| EXERCISE DESCRIPTION |
Exactly reproduce the lines from the one containing "Task: Click the 'List' type value" through the last line of the data, both ends included, leaving out pictures.

[Screenshot grounding data]
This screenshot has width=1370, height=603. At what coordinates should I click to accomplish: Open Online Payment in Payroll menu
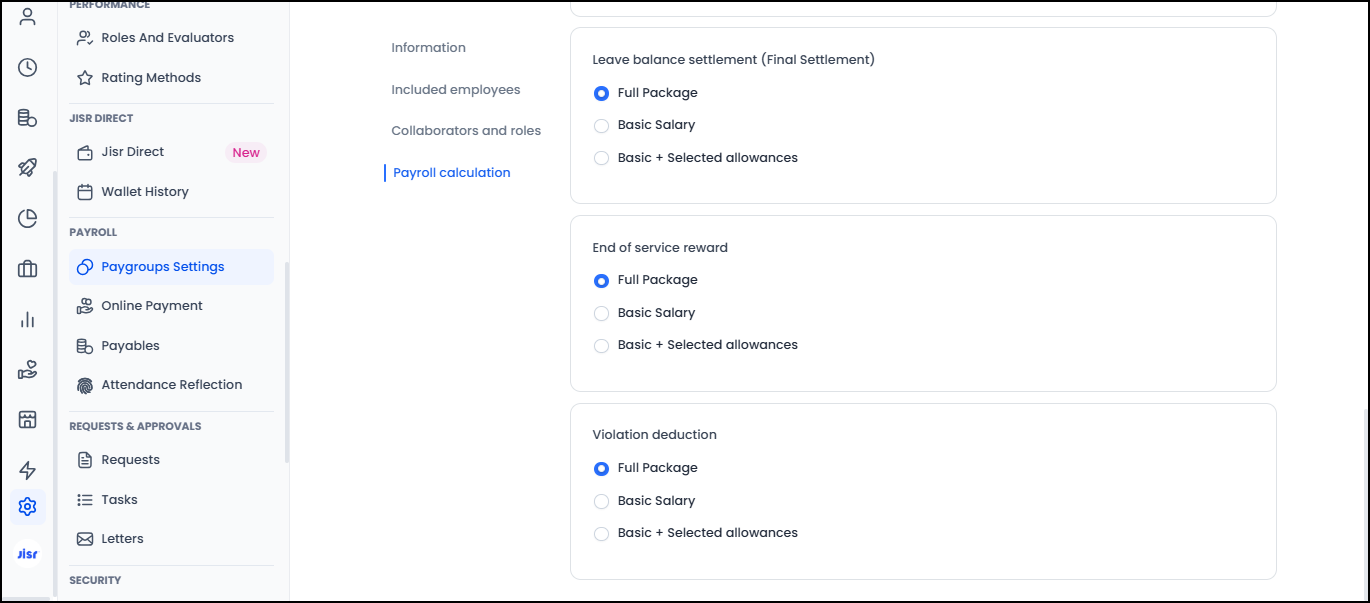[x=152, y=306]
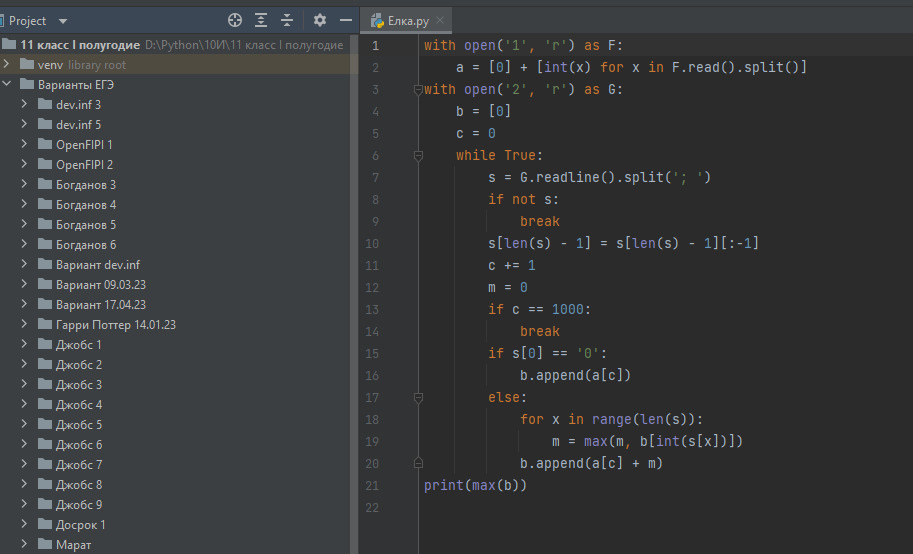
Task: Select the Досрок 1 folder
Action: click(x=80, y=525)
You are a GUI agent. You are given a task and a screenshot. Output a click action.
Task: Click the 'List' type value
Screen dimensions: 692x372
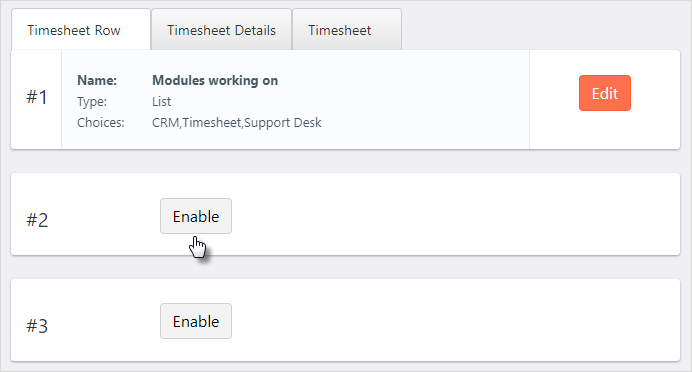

| TASK RESPONSE |
Task: Click the 'List' type value
Screen dimensions: 692x372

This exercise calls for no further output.